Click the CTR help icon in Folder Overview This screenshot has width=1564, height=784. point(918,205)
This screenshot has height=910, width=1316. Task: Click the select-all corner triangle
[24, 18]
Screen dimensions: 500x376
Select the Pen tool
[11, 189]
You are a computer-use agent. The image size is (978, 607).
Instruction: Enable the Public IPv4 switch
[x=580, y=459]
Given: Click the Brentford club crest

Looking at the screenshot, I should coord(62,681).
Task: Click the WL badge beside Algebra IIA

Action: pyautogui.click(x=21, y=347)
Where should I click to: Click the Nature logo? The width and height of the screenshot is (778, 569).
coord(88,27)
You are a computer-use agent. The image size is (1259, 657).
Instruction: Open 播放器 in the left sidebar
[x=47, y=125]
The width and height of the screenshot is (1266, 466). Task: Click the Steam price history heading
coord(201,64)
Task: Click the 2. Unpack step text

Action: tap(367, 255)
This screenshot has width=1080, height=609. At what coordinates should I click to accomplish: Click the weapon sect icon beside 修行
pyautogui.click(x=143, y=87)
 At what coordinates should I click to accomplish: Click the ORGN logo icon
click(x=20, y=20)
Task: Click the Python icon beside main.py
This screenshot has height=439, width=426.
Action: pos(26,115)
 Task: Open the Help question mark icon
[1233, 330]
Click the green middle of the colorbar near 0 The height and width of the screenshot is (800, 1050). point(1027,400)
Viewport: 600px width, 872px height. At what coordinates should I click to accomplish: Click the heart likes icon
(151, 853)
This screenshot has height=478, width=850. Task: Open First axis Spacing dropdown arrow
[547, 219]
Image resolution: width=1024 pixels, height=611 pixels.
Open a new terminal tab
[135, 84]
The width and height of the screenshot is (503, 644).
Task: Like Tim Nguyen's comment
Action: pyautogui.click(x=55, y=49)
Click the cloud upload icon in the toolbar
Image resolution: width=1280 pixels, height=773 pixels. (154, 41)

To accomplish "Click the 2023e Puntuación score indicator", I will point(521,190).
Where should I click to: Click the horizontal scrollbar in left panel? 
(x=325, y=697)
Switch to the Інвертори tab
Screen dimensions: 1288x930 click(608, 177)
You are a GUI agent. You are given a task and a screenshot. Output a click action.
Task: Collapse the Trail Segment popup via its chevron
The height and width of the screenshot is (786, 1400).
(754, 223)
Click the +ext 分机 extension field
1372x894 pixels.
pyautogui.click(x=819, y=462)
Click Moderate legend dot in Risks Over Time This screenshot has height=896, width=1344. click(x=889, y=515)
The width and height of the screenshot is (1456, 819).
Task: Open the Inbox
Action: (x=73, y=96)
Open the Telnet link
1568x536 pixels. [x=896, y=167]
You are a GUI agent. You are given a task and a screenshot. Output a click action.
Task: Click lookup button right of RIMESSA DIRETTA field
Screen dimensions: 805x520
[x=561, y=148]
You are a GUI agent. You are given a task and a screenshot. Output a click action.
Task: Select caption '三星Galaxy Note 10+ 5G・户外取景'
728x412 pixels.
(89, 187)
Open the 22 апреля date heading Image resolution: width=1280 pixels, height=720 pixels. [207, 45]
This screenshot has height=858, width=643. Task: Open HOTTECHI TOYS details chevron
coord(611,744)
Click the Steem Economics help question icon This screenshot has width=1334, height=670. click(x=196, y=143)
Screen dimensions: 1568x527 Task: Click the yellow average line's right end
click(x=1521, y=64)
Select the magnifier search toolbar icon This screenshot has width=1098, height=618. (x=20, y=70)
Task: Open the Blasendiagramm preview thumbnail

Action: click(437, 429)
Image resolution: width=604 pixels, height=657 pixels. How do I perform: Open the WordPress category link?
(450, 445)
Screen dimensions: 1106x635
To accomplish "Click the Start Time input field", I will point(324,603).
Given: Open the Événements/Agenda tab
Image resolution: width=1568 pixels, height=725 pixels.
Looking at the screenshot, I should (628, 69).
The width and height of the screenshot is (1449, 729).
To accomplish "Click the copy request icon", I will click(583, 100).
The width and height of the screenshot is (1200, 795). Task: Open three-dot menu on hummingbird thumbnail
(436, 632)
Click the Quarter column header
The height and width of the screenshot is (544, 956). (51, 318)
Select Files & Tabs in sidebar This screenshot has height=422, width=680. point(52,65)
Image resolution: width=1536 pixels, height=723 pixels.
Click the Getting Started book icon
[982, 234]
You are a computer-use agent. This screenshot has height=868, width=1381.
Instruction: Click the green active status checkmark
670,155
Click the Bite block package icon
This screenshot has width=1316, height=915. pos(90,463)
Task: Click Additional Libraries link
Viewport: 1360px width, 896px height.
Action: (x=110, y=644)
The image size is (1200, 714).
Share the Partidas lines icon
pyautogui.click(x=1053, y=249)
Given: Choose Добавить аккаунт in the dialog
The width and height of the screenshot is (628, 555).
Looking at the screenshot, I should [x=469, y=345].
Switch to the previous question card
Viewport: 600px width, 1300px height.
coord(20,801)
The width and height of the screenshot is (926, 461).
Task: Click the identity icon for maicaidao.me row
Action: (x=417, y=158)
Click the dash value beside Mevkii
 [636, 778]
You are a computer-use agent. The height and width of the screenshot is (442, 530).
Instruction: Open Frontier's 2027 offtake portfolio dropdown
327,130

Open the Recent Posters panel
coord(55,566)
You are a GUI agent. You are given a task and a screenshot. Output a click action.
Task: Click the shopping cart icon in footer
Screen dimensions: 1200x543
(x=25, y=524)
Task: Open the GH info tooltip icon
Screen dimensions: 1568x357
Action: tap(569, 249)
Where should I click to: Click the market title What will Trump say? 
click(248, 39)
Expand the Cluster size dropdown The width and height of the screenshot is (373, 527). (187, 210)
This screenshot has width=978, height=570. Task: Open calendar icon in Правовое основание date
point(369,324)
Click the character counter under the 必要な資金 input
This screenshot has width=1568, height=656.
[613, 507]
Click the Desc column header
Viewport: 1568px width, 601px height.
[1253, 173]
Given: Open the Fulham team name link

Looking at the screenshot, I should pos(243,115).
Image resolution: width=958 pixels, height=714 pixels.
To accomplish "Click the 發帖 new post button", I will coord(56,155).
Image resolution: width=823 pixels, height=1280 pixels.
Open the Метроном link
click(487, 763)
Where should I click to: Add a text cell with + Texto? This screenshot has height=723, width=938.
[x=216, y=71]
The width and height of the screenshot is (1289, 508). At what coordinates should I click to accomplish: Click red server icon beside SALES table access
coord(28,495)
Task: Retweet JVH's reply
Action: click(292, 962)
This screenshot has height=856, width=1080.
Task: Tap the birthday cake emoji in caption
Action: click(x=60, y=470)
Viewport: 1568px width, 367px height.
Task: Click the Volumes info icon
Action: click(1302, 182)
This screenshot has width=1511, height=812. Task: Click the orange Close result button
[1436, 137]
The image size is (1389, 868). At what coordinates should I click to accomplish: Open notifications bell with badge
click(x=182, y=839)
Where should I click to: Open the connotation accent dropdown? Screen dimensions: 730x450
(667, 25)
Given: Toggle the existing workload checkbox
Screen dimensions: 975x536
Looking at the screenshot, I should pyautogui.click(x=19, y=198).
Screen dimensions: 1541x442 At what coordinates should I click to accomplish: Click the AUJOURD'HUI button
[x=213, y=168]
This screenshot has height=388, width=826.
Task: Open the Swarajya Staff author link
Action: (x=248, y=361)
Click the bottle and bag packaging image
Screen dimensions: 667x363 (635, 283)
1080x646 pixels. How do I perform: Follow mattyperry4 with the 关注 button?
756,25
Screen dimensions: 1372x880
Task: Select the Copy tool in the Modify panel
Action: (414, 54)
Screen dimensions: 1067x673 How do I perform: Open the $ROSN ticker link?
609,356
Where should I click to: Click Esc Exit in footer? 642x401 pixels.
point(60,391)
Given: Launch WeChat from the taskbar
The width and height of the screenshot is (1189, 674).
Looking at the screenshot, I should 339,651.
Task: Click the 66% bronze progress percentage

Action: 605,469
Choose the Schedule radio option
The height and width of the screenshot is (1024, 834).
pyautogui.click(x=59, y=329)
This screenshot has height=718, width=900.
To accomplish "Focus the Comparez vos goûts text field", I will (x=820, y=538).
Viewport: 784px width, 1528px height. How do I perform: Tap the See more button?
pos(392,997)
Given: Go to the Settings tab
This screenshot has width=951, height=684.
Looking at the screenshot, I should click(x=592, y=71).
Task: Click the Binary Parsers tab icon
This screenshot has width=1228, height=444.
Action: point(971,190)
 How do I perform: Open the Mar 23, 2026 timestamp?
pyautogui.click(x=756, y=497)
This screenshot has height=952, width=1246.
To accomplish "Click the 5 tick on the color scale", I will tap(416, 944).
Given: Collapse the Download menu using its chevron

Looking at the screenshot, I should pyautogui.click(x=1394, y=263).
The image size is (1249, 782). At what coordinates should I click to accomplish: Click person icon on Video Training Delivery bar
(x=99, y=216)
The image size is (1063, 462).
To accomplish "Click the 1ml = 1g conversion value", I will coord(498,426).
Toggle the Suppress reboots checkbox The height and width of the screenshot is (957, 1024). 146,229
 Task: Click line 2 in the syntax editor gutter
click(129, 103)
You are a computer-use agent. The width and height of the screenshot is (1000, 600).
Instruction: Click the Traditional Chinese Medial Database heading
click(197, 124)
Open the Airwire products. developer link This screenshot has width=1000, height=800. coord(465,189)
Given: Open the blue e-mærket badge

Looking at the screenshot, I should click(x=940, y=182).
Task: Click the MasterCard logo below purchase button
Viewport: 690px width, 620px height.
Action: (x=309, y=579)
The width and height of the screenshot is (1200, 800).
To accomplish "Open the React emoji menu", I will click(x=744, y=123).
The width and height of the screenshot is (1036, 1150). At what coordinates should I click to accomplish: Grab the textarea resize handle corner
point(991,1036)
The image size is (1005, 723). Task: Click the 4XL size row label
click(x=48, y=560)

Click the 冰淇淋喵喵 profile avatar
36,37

### [WHAT IS NEEDED]
Search the material for lines holding the word "Toggle", then say how many there are and nothing more.

### [REPLY]
2